But you shouldn’t settle for treading water any longer.
In my mind…there’s only one prudent option:
Get paid while you wait. A steady income stream to collect while you keep skin in the game for potential capital gain.
Own a set of six undervalued stocks with the potential to flip from CASH machines into GROWTH machines.
This is the core premise of The Royal Dividend Portfolio.
I’ve compiled a complete rundown of all six holdings in a PDF report you can download today.
We’ve covered the first play already.
If you download this report today, I will also give you my detailed valuations on:
Royal Dividend Holding #2
Dividend: 6.2%
This is the first of two holdings in this portfolio based around property.
Weʼre nearing the end of the rate-rising cycle…if weʼre not there already. And when rates stop rising…the real estate industry breathes a sigh of relief.
As such, this is our first deeply-undervalued PROPERTY Royal Dividend play. Itʼs trading at 0.7 times book value. That means the stock price is at a 30% discount to the stated asset value right now.
And it offers you a prospective dividend yield of 6.6%. Not the highest of our six holdings…but the value proposition on this one is tantalising. Iʼll lay it all out for you in The Royal Dividend Portfolio report.
Royal Dividend Holding #3
Dividend: 6.9%
Our second real estate income/growth play. These guys are a Real Estate Investment Trust (REIT). And this one is very much a ʻspecial situationʼ. It recently spun out a bunch of key assets in a newly listed company.

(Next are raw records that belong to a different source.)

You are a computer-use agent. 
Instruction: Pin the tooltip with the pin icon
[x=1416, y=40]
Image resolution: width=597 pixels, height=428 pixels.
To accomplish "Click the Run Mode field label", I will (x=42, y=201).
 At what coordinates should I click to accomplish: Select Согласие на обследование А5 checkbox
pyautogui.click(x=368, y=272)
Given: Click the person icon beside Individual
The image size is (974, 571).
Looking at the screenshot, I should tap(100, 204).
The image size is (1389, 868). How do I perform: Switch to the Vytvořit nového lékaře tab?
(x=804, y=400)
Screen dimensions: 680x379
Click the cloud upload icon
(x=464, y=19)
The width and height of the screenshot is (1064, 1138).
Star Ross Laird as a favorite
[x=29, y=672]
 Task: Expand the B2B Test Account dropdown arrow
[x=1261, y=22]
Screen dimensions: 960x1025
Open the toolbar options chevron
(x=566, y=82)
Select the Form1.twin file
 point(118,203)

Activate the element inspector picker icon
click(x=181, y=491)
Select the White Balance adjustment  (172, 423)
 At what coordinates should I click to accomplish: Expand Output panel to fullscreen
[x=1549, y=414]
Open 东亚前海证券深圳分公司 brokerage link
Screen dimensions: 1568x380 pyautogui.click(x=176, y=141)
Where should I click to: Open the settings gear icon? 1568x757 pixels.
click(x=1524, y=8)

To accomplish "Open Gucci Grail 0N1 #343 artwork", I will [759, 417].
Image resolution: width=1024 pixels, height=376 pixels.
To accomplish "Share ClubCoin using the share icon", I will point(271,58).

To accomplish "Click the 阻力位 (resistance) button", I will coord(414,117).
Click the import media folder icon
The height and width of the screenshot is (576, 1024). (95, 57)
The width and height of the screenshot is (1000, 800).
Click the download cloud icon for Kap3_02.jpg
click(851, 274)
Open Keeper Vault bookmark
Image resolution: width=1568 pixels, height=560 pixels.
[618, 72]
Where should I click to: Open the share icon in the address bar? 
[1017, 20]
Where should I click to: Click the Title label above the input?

This play trades at an even deeper 50% discount to book value and a juicy 8.2% prospective yield.
The share price copped an absolute pounding in 2022. And it’s under pressure in 2023 too.
But, as Iʼll show in The Royal Dividend Portfolio, I think thatʼs about to change. The market cap for this stock is currently just under $1 billion, with a net asset value of double that.
MASSIVE value to be had here. And an 8% dividend paid to you while you hold the position…
Royal Dividend Holding #4
Dividend: 10.5%
Now…this one holding has been doing the rounds in media circles as a ʻtop ASX dividend shareʼ recently.
Itʼs right up there with the high-yielders I would typically warn against right now. This is getting its predictable attention. But whatʼs being missed is that thereʼs a value proposition here as well…
Iʼve been tracking these guys since June 2022. The stock's been in consolidation mode most of that time. But since the start of June 2023, itʼs seen a significant breakout. I have reason to believe it could continue — for reasons Iʼll lay out in The Royal Dividend Portfolio breakdown. And, again, you get a heaving 10.5% side-plate of income while you wait to see where this stock goes next…
Royal Dividend Holding #5
Dividend: 5.3%
A mining infrastructure play with broad exposure to commodities, particularly coal.
The smallest yield of the six. But it has one of the most compelling cases for price upside. And I can say that from experience…
I know this company well because I recommended it once before…back in February 2019. We sold in September that year…right around the stockʼs last peak…for a 31% gain, or just over 50% annualised.
Not bad, right?
Well, Iʼm re-entering this trade. But this time…as a Royal Dividend play. The share price is now much lower than back then: down from $6 to $3.50. For reasons Iʼll explain, Iʼm anticipating a new up-trend. (With a 5.3% income stream while you wait for it…)
Royal Dividend Holding #6
Dividend: 6.5%
This is the second resources rebound play. And itʼs an interesting one. Itʼs in a sector that the greenies hate. And many people think it will be out of business in a decade.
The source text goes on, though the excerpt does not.